In this paper, we propose a mechanism that monitors events on the prefetch queues, such as hits, misses and elapsed time between prefetch and demand requests, in order to evaluate timelines of prefetching requests. This information is then fed back to the prefetcher to achieve timely issuing of prefetches. Our prefetcher is further supported by a mechanism to make decisions on completely turning off prefetching when necessary. We show that a simple sequential (next-line) prefetcher supported by our mechanism outperforms the ampm-lite prefetcher and the recently-proposed sandbox prefetching method. Our proposed prefetcher achieves a 4-configuration score of 4.584 on a set of 40 SPEC CPU 2000, SPEC CPU 2006 and Olden benchmarks, while ampm-lite and sandbox prefetchers achieve 4.51 and 4.578, respectively. We further added an ip-stride prefetcher to achieve an overall score of 4.616.

+++++

» SET TASK A
Copy the passage on prefetching word for word from "In this paper, we" to "score of 4.616.".
» SET TASK B
According to the passage on prefetching, what overall score does the proposed prefetcher reach once an ip-stride prefetcher is added?

» INFORMATION PROVIDED

+++++

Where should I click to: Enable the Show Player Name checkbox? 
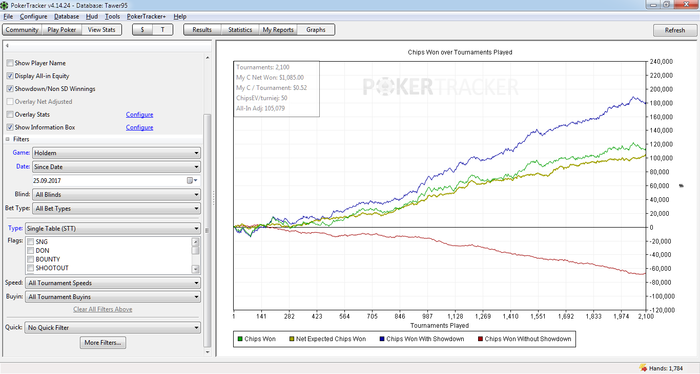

+++++

» TASK ANSWER A
In this paper, we propose a mechanism that monitors events on the prefetch queues, such as hits, misses and elapsed time between prefetch and demand requests, in order to evaluate timelines of prefetching requests. This information is then fed back to the prefetcher to achieve timely issuing of prefetches. Our prefetcher is further supported by a mechanism to make decisions on completely turning off prefetching when necessary. We show that a simple sequential (next-line) prefetcher supported by our mechanism outperforms the ampm-lite prefetcher and the recently-proposed sandbox prefetching method. Our proposed prefetcher achieves a 4-configuration score of 4.584 on a set of 40 SPEC CPU 2000, SPEC CPU 2006 and Olden benchmarks, while ampm-lite and sandbox prefetchers achieve 4.51 and 4.578, respectively. We further added an ip-stride prefetcher to achieve an overall score of 4.616.

» TASK ANSWER B
An overall score of 4.616.